In order to have the ability to drop some weight, exercise is needed. With Fibromyalgia movement is very painful and it feels like your body is broken. Start off slow and do simple exercises targeting certain areas. It won’t be easy but you learn as go what can work for you. I believe anything is possible if we try.
Made changes in my lifestyle and especially my eating habits. I didn’t eat a lot but I didn’t eat healthy at all. So I needed to make serious changes.
Here are some of my results
Two years of good health and still learning how to live again. Then one day I began to feel like I was going backward with my health. I ignored it but it was happening so fast the more I ignored it the worse it was getting. Whatever it was it was beyond my control and deeper than I could see.

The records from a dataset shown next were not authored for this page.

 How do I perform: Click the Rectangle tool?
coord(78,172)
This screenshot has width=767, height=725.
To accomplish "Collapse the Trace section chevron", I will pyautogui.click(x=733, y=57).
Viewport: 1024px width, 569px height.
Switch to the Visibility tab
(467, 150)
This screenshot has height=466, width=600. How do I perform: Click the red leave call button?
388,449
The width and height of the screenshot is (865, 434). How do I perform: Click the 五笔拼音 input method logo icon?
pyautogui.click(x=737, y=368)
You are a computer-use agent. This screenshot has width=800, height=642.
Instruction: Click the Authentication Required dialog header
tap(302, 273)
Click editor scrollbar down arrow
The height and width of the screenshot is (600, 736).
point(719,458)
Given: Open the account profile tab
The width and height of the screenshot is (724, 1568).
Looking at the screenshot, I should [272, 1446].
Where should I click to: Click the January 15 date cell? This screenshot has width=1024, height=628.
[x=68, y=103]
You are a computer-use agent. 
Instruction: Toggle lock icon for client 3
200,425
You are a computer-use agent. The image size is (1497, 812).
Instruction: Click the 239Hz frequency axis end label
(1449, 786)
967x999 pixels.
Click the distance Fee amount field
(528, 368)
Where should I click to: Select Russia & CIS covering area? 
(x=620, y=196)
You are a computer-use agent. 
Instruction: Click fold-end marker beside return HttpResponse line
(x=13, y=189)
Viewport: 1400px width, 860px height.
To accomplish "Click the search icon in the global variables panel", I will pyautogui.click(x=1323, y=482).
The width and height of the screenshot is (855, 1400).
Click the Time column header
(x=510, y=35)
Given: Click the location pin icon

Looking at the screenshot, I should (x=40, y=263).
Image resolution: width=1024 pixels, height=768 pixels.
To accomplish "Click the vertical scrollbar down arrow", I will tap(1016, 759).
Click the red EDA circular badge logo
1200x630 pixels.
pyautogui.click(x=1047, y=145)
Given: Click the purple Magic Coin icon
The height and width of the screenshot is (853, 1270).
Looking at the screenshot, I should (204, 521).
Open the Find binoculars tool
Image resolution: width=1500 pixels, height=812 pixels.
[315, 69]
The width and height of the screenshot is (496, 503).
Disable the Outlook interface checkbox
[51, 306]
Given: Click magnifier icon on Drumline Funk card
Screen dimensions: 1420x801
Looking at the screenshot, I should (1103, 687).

I returned to doctors stating my issues.
Pain in my hip
Pain in my thigh
Pain in my stomach
Pain in my back
I stated it was not the normal pain I felt due to fibro or lupus. I went back every month for six months with the same issues getting worse and they sent me to other doctors.
On that final visit, they told me I needed to take medications for my diabetes and cholesterol, I was at risk of a stroke. I went home that day and admitted failure to myself. I was in too much pain to exercise/move for an outcome of weight loss. Deciding I would do the weight loss surgery. I found a surgeon and made an appointment the next day. Here’s when things go left.
The surgeon within seconds diagnoses me with an umbilical hernia. What do you mean I have a hernia, I just had a physical a few months ago. I told him based on what he was telling me, I had a change in my belly button when I had my son fourteen years ago.
I then asked for a scan or something that could see what was going on in my stomach. He denied me, so I was to wait 3–6 months more, and at the point of him doing surgery is when I would find out what was going on. Four surgeons later I finally found one who agreed to ct scan.
I had four hernias all encased in sacs of fat and the umbilical hernia was trapped which is not good. My core which holds your organs in place and gives you balance was shredded. So a double diastasis Recti procedure was needed as well. Which is reconstructing the core.
The pains I was having were due to their hernias and their locations of them. Once I healed from surgery I addressed what I knew to be the only other health issues within me.
A few months after surgery I sort care from a new primary doctor. After running multiple tests it was discovered my pancreas was not pushing out insulin as needed so my levels were high due to this issue. If you have an insulin issue no matter what you do, weight loss will not happen. Once the issue is addressed and medication begins, including dietary changes with exercise. This is when you will see a change.
I DID NOT HAVE FIBROMYALGIA, I experienced long-term extreme overall pain due to four hernias in my body for a long period of time. Since my surgery my pain excluding surgery healing. I have not experienced fibromyalgia or signs of it.
What I can say is this, my pancreas was not pushing out insulin as it should. I need medication which I did not want to go this route. I take injections once a week now on my second pen and 8th injection. I feel no difference better or worse but some slight pain or discomfort in my thighs.
Pay attention to your body, your face will tell your story. If you can not move around due to fibro pain it will be very difficult to drop the weight. Is it weight or inflammation? You can make changes to the type of foods you eat. Cut-out white foods and sugars make a huge difference.